To determine if EIS can detect changes in extracellular fluid, the four electrodes in our first prototype were connected to a sausage. A frequency sweep was performed where the impedance was measured in increments of 5 kHz from 5 kHz to 95 kHz. This frequency range let us test what settings would be optimal in being able to best isolate the extracellular fluid impedance needed to diagnose compartment syndrome. A sausage was used as a simplified version of a muscle compartment. Our reasoning was that if our device was to be able to measure impedance within the complex physiology of the human leg, it would need to be able to measure impedance in a simplified model. Baseline measurements with no saline were taken before measuring the impedance of the sausage with 1 mL and 2 mL of injected saline solution, and the results are shown in Figure 2.

Also, this test shows this device is sensitive enough to detect the impedance differences due to saline injections, which helps build towards the goal of detecting extracellular fluid volumes. A limitation of this experiment was that the saline itself is conductive, so injecting the saline into the sausage affected the impedance results accordingly. Studies have suggested that osmolarity has a greater impact on impedance than fluid volume itself. Therefore, it’s difficult to distinguish changes in impedance due to conductivity versus changes in impedance due to increased sausage volume. This shows that a sausage is not an ideal simplified model of a muscle compartment in a human leg. Despite this, however, it’s still encouraging that our device was able to detect even small injections of saline to a statistically significant degree.

The second, and more important, test involves measuring the impedance of the anterior and lateral compartments in two subjects, for 95% of CECS cases occur in one of those two compartments (diagram of compartments shown in Figure 2). For each subject, the lower leg on the subject's dominant side was taken before and after power-walking and with and without compression. The data of the two subjects’ pre-exercise impedance and post-exercise impedance were converted to a percent impedance change to normalize the data. Then, the subjects’ data were then averaged, and the standard deviations were calculated and shown in Figure 4.
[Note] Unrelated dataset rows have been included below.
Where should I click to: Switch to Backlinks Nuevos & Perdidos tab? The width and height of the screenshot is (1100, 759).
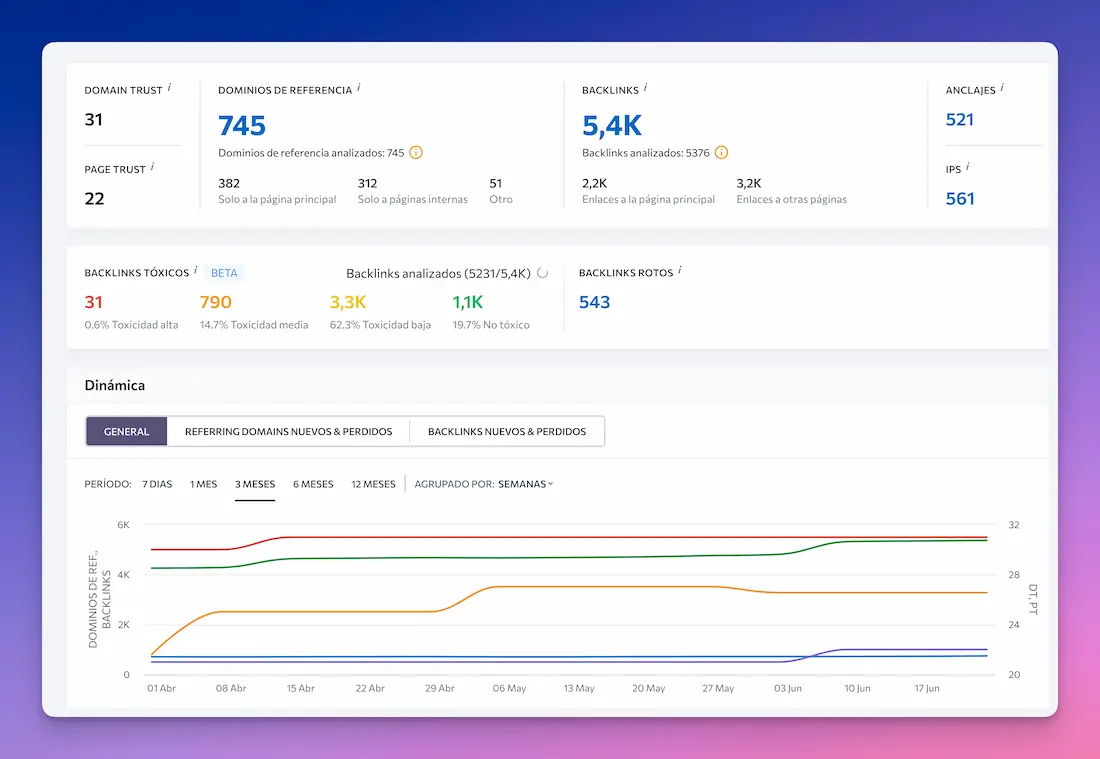click(x=507, y=432)
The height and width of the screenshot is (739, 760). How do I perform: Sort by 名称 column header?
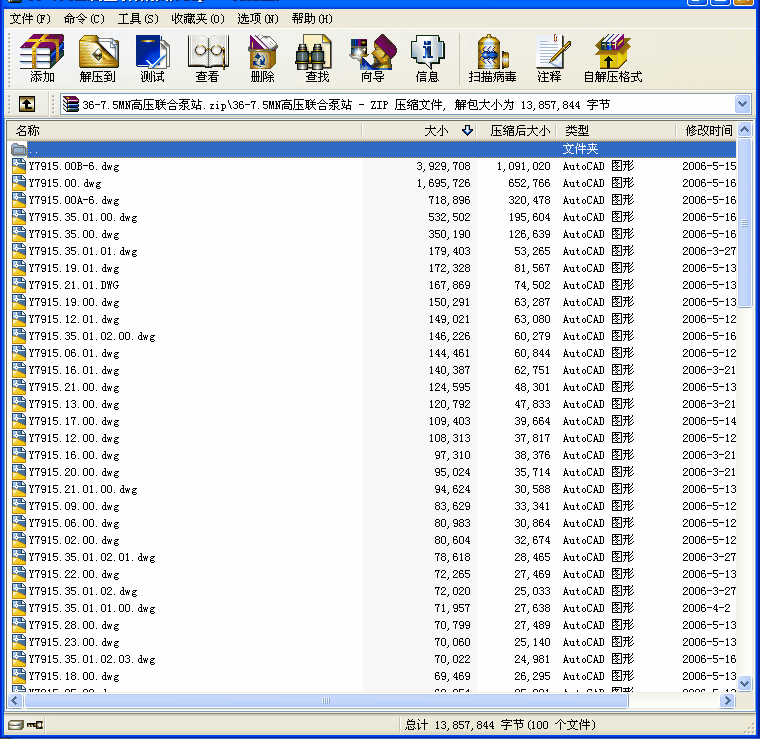point(28,131)
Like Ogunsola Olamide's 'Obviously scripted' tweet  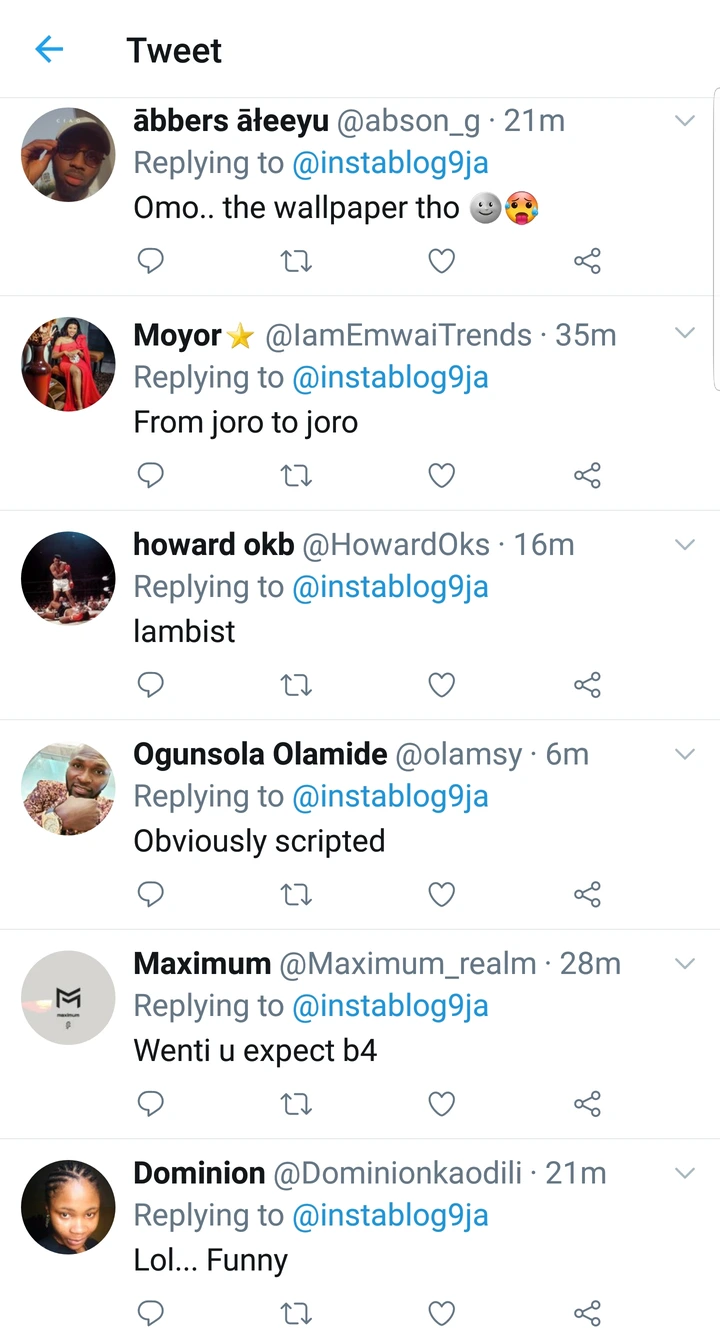[441, 894]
The post-exercise percent impedance change between the non-compression tests and the compression tests were different to a statistically significant degree, with a p-value of 9.75*10-7. Also, it was observed that the impedance rose as pressure rose. This shows that the constriction of the legs changed the extracellular fluid volume and blood flow volume in the leg, which then changed the impedance we measured. The reason it shows these changes is because the constriction of the leg doesn’t allow extra blood flow through the muscles during exercise, and it also doesn’t also the fascia surrounding the muscles to expand to increase the extracellular fluid volume. This is crucial since this is the main indicator of detecting if someone has compartment syndrome, so being able to measure the fluid volume demonstrates the potential of our device. We suspect that the changes in impedance in the compressive condition at low frequencies is more due to extracellular fluid while changes at high frequencies is more due to changes in cell membrane capacitance.